November 15, 1994|JOHN M. BRODER and MIKE CLARY | TIMES STAFF WRITERS

WASHINGTON — The Clinton Administration is considering allowing thousands of Cuban children and their families who are now detained at the U.S. naval base at Guantanamo Bay, Cuba, to enter the United States, officials said Monday.

The move would mark a reversal of President Clinton's policy against granting asylum to Cubans who fled their homeland on rafts and makeshift boats this summer.

A trickle of Cubans have arrived in Miami in recent weeks as the Administration quietly permitted several dozen children and elderly and infirm refugees to enter this country under humanitarian exceptions to the existing policy.

But the proposed policy, which could be adopted within days, would allow as many as a third of the 23,390 Cubans at Guantanamo into the United States.

The release would apply to about 3,000 Cuban children younger than 17 and their family members and caretakers at the camps. Most are expected to settle permanently in the Miami area, Administration officials said.

Clinton and Atty.

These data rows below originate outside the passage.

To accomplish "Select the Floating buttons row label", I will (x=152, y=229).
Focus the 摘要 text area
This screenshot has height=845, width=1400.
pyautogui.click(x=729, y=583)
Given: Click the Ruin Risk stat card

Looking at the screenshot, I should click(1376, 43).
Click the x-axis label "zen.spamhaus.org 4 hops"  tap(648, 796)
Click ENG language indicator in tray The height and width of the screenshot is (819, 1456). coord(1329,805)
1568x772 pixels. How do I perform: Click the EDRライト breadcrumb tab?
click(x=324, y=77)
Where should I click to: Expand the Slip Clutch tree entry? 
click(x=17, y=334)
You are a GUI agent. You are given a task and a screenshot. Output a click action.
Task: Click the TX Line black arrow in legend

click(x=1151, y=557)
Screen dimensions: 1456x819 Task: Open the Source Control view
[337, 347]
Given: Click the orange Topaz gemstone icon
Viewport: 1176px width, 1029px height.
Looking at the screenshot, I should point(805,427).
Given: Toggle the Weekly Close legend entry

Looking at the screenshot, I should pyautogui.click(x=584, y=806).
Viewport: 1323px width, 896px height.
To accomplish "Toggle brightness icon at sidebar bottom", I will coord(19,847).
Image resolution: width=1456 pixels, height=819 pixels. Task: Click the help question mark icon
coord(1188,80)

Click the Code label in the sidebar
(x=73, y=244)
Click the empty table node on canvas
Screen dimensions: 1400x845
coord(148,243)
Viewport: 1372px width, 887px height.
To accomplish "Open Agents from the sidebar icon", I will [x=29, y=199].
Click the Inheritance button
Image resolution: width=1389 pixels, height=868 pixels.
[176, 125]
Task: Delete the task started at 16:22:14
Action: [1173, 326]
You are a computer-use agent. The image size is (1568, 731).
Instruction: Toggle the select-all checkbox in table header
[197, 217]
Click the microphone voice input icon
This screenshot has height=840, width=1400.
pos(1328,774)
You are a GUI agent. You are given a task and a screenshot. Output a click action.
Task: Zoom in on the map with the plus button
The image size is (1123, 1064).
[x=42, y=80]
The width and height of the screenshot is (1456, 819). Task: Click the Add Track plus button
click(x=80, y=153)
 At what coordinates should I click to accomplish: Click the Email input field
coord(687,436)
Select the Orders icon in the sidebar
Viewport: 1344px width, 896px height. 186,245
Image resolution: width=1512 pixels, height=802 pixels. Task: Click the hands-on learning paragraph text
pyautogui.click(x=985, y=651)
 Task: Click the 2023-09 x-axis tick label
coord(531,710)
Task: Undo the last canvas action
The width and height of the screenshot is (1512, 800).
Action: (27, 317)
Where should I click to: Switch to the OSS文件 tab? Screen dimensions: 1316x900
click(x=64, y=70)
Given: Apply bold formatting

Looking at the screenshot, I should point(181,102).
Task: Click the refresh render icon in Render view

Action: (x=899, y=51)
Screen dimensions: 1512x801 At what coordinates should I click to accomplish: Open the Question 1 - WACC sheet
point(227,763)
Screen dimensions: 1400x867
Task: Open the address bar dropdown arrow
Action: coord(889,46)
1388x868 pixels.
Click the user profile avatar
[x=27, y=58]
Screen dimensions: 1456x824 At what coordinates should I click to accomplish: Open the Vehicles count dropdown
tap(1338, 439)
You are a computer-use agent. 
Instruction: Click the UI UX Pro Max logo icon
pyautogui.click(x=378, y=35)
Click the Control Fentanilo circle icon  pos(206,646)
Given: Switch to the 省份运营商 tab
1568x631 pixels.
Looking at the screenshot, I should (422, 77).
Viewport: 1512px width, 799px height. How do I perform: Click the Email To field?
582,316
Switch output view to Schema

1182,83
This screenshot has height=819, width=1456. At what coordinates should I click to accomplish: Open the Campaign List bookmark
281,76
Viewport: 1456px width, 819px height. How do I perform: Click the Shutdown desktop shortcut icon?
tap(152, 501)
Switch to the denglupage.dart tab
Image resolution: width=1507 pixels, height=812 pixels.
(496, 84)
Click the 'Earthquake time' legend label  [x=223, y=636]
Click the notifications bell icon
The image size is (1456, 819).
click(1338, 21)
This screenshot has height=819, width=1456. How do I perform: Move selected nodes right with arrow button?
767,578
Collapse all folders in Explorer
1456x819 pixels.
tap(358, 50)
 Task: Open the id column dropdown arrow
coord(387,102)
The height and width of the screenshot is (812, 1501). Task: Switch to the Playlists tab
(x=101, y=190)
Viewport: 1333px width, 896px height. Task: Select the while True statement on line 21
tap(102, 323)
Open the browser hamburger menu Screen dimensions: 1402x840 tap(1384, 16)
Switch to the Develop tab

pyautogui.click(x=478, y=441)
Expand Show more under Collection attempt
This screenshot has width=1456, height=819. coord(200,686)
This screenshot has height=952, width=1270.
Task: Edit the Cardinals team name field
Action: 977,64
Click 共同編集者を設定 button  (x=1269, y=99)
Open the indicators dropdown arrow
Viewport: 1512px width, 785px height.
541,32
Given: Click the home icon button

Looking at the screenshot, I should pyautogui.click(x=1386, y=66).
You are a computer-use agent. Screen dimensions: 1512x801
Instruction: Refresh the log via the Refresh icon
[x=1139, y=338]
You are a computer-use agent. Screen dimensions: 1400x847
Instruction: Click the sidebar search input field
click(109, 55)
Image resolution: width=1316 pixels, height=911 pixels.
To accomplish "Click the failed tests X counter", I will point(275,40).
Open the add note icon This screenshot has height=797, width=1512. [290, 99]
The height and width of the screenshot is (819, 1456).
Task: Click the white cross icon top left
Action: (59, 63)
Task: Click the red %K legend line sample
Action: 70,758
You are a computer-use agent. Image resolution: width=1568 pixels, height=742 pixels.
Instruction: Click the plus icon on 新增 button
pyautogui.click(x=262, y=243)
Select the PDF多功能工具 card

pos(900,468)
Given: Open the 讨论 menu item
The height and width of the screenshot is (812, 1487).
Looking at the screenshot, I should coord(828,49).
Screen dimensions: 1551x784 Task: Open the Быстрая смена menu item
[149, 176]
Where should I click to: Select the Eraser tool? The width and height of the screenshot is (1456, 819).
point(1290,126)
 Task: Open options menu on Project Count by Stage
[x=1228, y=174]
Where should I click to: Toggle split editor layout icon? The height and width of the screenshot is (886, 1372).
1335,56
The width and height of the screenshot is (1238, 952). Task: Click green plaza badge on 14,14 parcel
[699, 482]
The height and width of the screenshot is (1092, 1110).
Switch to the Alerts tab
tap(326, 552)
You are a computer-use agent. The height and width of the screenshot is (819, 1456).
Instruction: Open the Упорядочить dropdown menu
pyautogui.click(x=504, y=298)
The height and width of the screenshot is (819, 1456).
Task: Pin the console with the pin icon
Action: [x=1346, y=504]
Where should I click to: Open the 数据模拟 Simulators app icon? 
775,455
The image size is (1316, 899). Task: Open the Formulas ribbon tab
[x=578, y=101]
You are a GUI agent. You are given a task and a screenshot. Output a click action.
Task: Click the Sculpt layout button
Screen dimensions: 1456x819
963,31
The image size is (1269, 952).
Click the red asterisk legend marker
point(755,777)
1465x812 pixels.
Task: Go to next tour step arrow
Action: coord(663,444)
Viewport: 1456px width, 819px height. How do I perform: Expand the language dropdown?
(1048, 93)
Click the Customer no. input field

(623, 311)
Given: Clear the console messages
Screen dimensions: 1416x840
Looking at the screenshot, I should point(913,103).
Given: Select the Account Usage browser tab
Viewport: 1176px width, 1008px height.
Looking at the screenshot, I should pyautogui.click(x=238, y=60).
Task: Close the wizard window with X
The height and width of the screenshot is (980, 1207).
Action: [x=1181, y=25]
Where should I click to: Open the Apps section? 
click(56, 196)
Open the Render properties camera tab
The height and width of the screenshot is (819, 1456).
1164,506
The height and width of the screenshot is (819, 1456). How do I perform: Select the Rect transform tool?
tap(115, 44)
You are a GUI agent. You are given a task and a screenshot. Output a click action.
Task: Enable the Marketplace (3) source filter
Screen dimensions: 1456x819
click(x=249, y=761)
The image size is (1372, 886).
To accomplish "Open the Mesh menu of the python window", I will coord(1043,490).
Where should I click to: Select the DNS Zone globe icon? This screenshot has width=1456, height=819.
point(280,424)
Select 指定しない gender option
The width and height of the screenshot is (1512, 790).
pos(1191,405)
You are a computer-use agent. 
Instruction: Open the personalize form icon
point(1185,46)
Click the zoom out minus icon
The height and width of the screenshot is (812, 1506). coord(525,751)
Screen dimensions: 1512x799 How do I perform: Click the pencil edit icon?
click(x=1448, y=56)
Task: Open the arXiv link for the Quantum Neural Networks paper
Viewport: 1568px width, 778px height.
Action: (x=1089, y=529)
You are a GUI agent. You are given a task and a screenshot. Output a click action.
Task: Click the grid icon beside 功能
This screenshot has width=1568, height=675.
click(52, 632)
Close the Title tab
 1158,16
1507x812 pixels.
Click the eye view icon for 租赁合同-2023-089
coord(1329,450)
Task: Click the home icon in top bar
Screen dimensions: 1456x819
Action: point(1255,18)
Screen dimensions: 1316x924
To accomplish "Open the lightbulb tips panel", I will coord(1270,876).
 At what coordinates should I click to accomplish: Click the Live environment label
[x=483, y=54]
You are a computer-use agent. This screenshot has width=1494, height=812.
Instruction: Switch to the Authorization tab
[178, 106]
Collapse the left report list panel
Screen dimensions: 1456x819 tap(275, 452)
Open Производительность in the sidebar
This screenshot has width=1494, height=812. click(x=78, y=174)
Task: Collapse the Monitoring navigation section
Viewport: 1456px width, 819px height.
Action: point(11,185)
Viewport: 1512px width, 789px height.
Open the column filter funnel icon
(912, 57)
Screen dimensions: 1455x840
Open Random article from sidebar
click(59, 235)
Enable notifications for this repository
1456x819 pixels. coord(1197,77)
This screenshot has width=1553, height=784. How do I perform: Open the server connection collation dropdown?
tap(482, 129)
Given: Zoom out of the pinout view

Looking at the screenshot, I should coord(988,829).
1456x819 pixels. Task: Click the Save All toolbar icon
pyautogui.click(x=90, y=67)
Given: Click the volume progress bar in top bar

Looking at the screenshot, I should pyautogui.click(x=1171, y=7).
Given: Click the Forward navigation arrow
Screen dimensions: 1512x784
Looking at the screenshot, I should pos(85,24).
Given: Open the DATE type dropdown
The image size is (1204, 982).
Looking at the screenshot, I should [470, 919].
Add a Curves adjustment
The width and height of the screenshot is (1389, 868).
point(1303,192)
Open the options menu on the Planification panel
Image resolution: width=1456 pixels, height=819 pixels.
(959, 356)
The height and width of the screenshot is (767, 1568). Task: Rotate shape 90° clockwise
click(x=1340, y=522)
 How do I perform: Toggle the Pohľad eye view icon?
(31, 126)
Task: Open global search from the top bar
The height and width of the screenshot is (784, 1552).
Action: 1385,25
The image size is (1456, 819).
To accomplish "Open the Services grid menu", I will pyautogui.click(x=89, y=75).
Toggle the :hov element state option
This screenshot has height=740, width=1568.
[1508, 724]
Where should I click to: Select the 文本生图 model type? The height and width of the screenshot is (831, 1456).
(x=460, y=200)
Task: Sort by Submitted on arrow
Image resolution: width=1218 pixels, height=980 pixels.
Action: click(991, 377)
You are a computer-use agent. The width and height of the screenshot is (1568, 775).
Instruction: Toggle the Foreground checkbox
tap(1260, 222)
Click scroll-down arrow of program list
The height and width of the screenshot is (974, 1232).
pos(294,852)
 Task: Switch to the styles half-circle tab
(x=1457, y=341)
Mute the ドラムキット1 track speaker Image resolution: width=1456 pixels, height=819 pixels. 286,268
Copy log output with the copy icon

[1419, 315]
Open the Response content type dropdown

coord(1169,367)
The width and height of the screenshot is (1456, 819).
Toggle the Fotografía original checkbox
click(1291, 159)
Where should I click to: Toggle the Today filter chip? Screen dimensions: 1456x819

Gen. Janet Reno announced in August that the rafters would be detained indefinitely at Guantanamo and would have no hope of entering the United States legally. This reversal of a longstanding open-door policy for Cuban immigrants came in response to a mass exodus from the island after Cuban President Fidel Castro lifted restrictions on emigrating. Castro has since reimposed the restrictions.

But Cuban American groups have protested the no-entry policy and complained of the inhumane conditions in the camps, saying they are particularly hard on children and the elderly.

The Administration is also looking toward the first Summit of the Americas, a meeting of Latin American leaders planned for Dec. 9-11 in Miami. There are concerns that Cuban Americans will stage large protests during the summit.

Manuel Vazquez, a Cuban American lawyer in Miami who has sued the Administration over the detention policy, said there is virtually no opposition among Cuban American groups to allowing the refugees into the United States.

He also said that conditions are worsening in the camps, and many Cubans in this country are angry about the Administration's policy and plan to protest noisily at the 30-nation summit.

"This summit is fast approaching, and the government wants a quiet, successful summit and not a lot of people demonstrating," Vazquez said.